Time keepers
As a griever for a lost love I am by default a keeper of time. I mark Thursday afternoons with a whole new lens; I notice the seasons change more so than in the past. I notice the winter coming on, the dark afternoons and early evenings that will cocoon me easier, the joy of summer that I am afraid to fully feel. And the bittersweet crisp air of Autumn - his favorite time of year. I notice what it means when spring comes around. The season of love when all things are new and fresh, full of hope and love is in the air. It does not go by without a pang, never mind that it is also the time of year my husband died. I keep in my heart the seasons that have lapsed since his death (it's the fourth spring he missed, he'd be out in the yard raking, cleaning). Wow, four really?? Time to me feels like it zips by at an extraordinarily fast pace now. I have this sense of it running out. I can't figure out if that is because I am intimately acquainted with death or because I am getting older, or if it is just me and how I am. I remember before Terry died, the month and weeks leading up to his death I was obsessed with dying, thinking it was me that I was on the way out. I see that death anxiety now for what it was, a unknowing of knowing.
But this death anxiety persists sometimes, and I have this sense that I have to make right and fix and change my life before it is too late. I end each day with regret that it didn't happen yet, whatever "it" happens to be on this specific day. I sigh I lament oh shit this or that has not taken place and there goes one more day when I missed the opportunity to do ___________. It's a shitty way to live, the exact opposite of the all profound and smugly right "live in the moment" bullshit mantra, the "all we have is now" hijacked Buddhist philosophy.
For me right now it is impossible to live in the moment. What I have in my life now might be what inmates on death row feel? Or maybe a person diagnosed with a terminal illness? But I am not terminally ill (although in some sense we all are aren't we?) yet I have this oh shit here it comes and I am not ready mentality. This -I have not lived and time's a wasting-philosophy. This urge to quickly fix, remedy, mend, repair, rejuvenate, reconcile, ameliorate, correct "it" before times runs the hell out. Don't you get it, why can't you do it, you know it but can't seem to move forward Sussey-what the fuck? It's pathetic in a way. So I keep time instead. I count the days since his death, not the accomplishments or the changes or the growth or the backsliding instead I count the days months and years. Like something magical will happen if a certain period of time passes. And all that happens is time passes, and I am that much closer to it being over. Yeah not good, not good.

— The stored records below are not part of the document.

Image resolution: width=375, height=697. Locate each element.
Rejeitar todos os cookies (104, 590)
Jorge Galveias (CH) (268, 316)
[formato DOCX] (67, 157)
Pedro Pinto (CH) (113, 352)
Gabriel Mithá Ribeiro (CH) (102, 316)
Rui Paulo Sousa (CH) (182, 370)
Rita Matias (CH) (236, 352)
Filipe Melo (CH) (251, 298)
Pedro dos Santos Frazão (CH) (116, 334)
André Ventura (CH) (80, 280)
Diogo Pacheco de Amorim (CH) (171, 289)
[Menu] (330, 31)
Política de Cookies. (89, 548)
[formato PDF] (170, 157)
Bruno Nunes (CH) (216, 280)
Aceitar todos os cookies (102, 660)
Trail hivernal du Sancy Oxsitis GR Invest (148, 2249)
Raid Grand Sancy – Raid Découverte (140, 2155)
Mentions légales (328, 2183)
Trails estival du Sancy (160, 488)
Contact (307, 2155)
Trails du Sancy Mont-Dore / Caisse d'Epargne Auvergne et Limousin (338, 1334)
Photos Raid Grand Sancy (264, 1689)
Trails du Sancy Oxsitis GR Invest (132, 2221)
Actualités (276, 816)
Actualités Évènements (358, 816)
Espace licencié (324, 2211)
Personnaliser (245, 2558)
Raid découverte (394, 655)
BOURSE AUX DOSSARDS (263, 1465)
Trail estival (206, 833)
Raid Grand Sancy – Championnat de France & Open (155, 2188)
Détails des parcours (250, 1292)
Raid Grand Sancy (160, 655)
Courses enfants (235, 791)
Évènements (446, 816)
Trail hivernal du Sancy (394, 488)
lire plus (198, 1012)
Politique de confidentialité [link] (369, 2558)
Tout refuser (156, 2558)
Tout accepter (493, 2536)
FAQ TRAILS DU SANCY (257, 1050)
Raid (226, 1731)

Is there a stage of grief called stagnation? If not, there should be. I am in it. I am in a certain limbo or life in waiting. I recently went back on the antidepressants for the oh 100th time. I surrendered to the constant negative thoughts, agitation and irritability and teary mornings and nights, to the dysthymia and disinterest in life. Once again giving over to the fact that ok maybe the brain chemistry is off, those circuits of neurotransmitters of serotonin and norepinephrine aren't kicking in like they should be. But I have this other side that says, wait a minute depression is a stage of grief. It's normal to feel this. It is but I don't have to be depression do I? Frankly, I am tired of talking to my head about the difference so I surrendered. I will submit, I will watch the time go by and see if I still keep counting off the days like the gallows await. I will note the season of love go by, anticipate the summer in the hopes of fully feeling it without fear. I will keep track of the days you have been gone from me. For right now I do not know what else to do.